Supporting up to four players, each player works from a rack of tiles hidden from each other in the same was as when you play Scrabble. The object is to score points by creating stacks of tiles without placing a dot on top of an already existing dot.
You can play as many tiles in a turn as you wish, with a few rules to guide you. As I mentioned previously, the dots cannot stack, but you may turn or flip your tiles over to get them to fit. If you place two tiles in a stack with three dots each on it, score 6 points.

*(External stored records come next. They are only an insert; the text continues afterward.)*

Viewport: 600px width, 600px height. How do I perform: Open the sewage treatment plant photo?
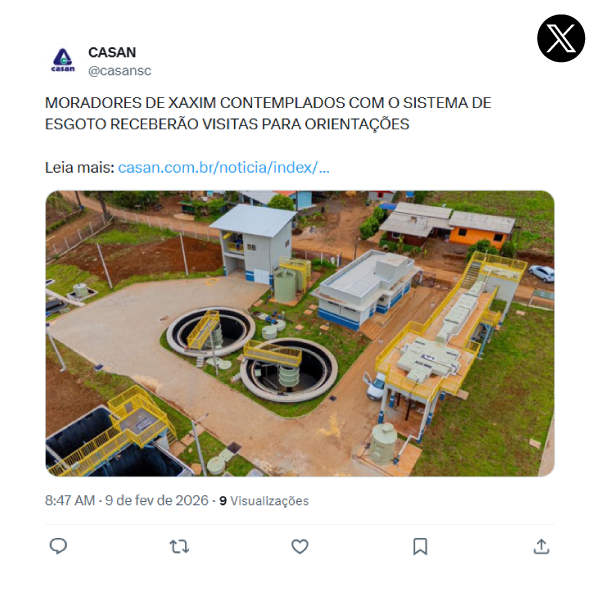coord(300,333)
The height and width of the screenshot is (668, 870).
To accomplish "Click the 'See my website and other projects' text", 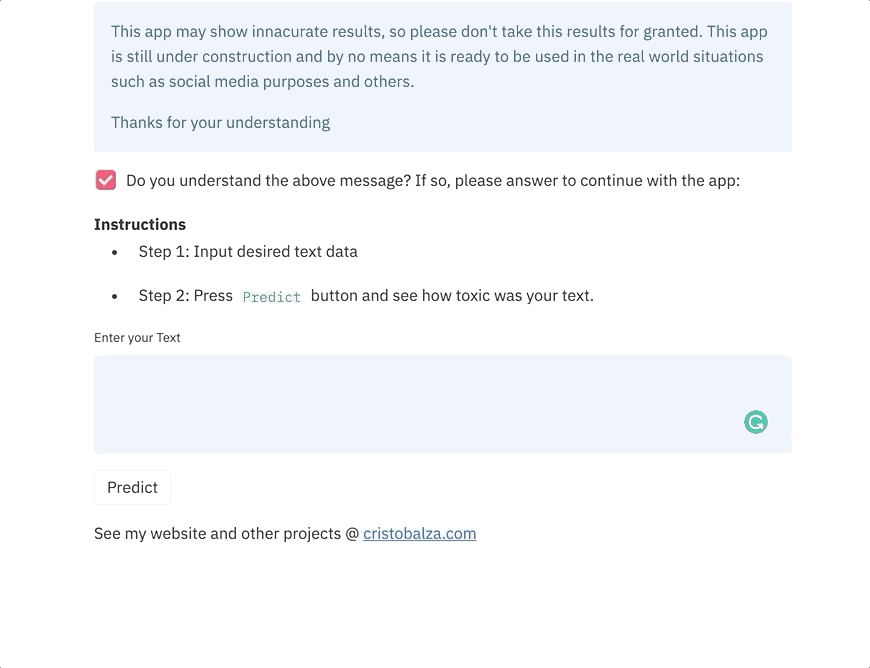I will coord(218,534).
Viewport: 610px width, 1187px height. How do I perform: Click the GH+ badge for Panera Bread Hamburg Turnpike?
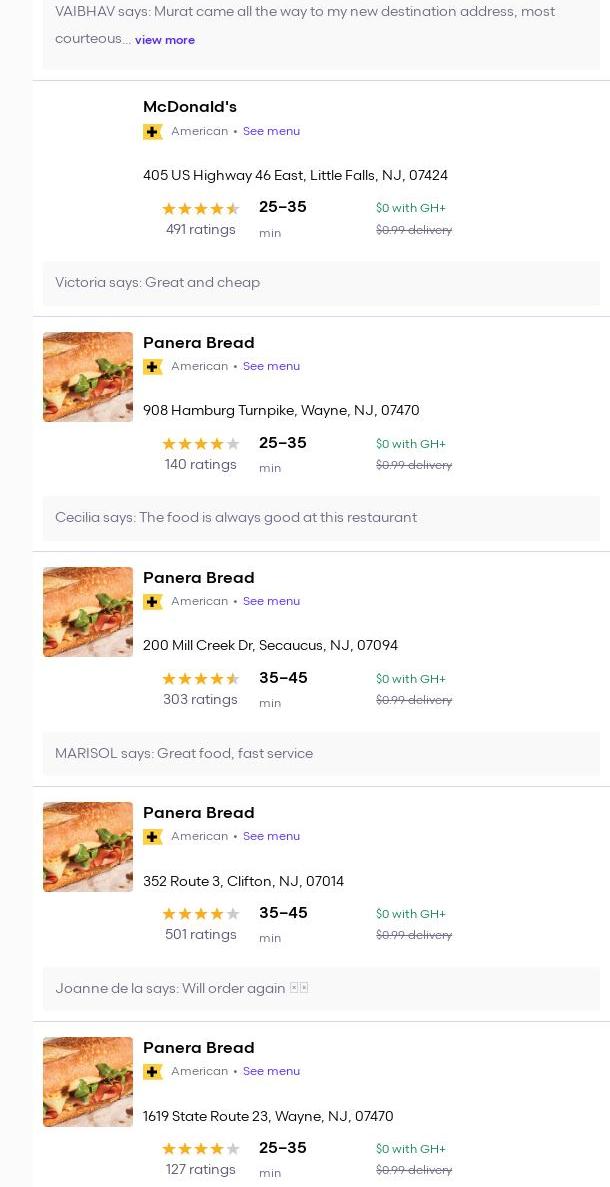[152, 367]
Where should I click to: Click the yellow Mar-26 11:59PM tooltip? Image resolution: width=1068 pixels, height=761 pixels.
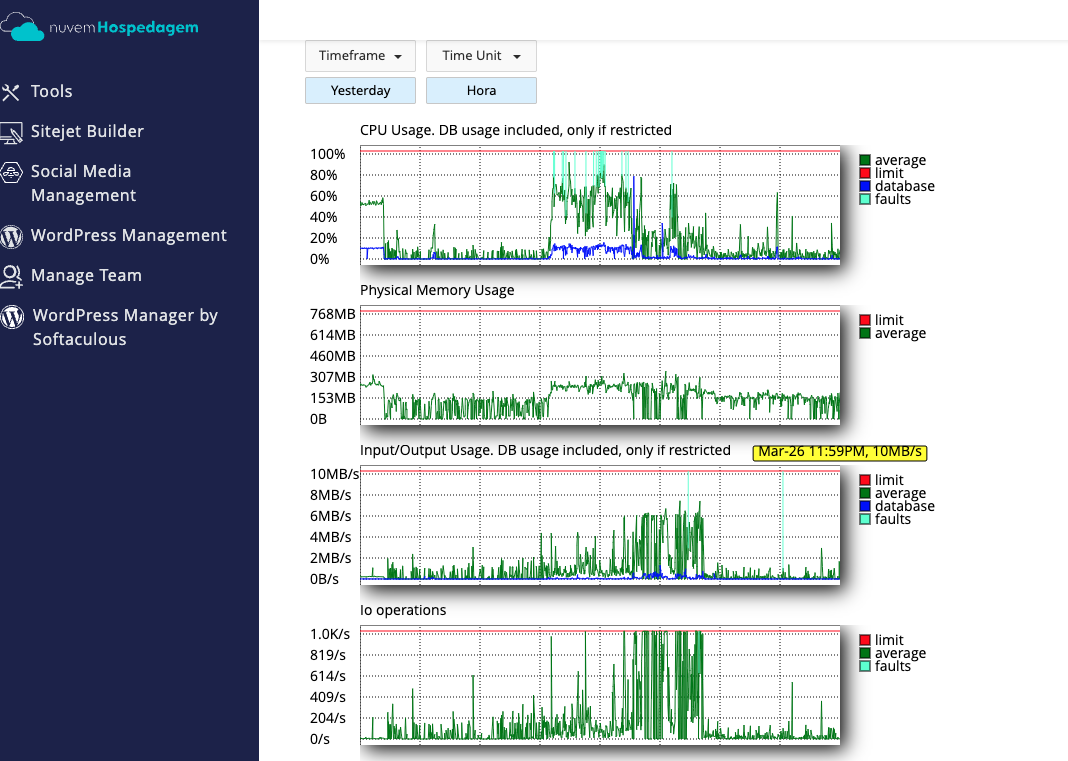click(840, 452)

If the next player then adds an additional tile with two dots that don’t overlap, they score eight. You may only start one stack per turn, but if you are playing on other stacks you many continue to do so until you cannot move. Run out of tiles before your turn is over? Draw back up to your limit (determined by the number of players) and continue with your turn.
Once a stack receives all nine dots, it is scored and removed from the game. The player that completes that stack may then continue their turn by playing on another player’s stack or by starting a new stack of their own.
To win you must either be the first player to 200 points or have the highest score when all of the tiles have been drawn and one person runs out of tiles. Any tiles left in racks are deducted from that player’s total.
Stack-Ominos was originally issued in 1969 under the name “Hi-Spot” and later re-branded to its current title. It doesn’t appear to have been offered at retail for quite some time, but you can still find used copies on Amazon and eBay if it is missing from your collection. They are bringing a pretty penny, so if you’re budget-conscious you might wait until you find a copy at your local thrift store.